• _Given information_:
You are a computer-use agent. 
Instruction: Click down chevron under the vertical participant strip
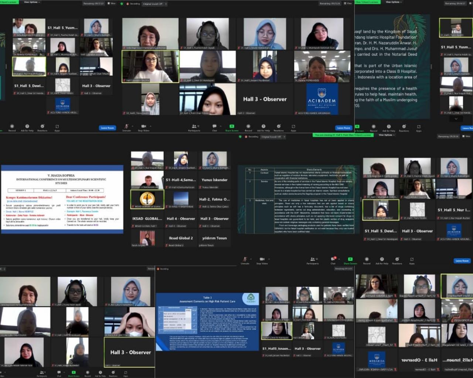(456, 119)
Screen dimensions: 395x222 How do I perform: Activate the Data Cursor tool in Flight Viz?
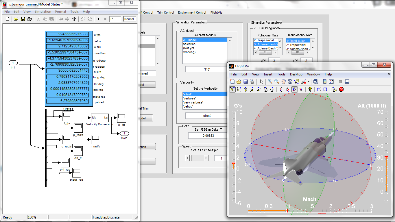click(x=297, y=82)
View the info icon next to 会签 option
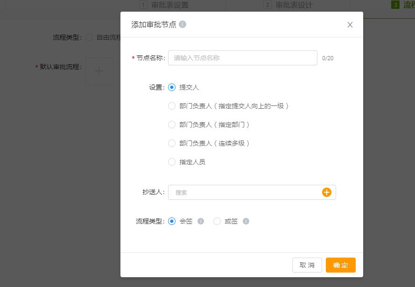This screenshot has width=415, height=287. [x=200, y=221]
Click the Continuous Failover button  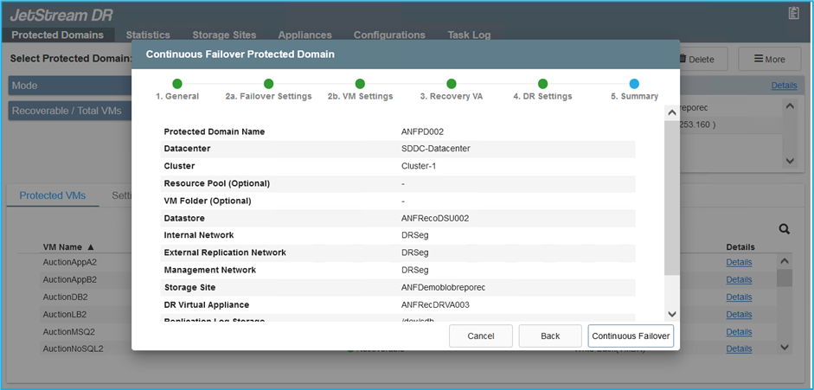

• _About this exercise_:
Every record above must be printed exactly, except for its images.

• _Solution to the problem_:
You are a computer-use agent. 
Instruction: Click down chevron under the vertical participant strip
(456, 119)
Screen dimensions: 395x222 How do I perform: Activate the Data Cursor tool in Flight Viz?
click(x=297, y=82)
View the info icon next to 会签 option
This screenshot has width=415, height=287. [x=200, y=221]
Click the Continuous Failover button  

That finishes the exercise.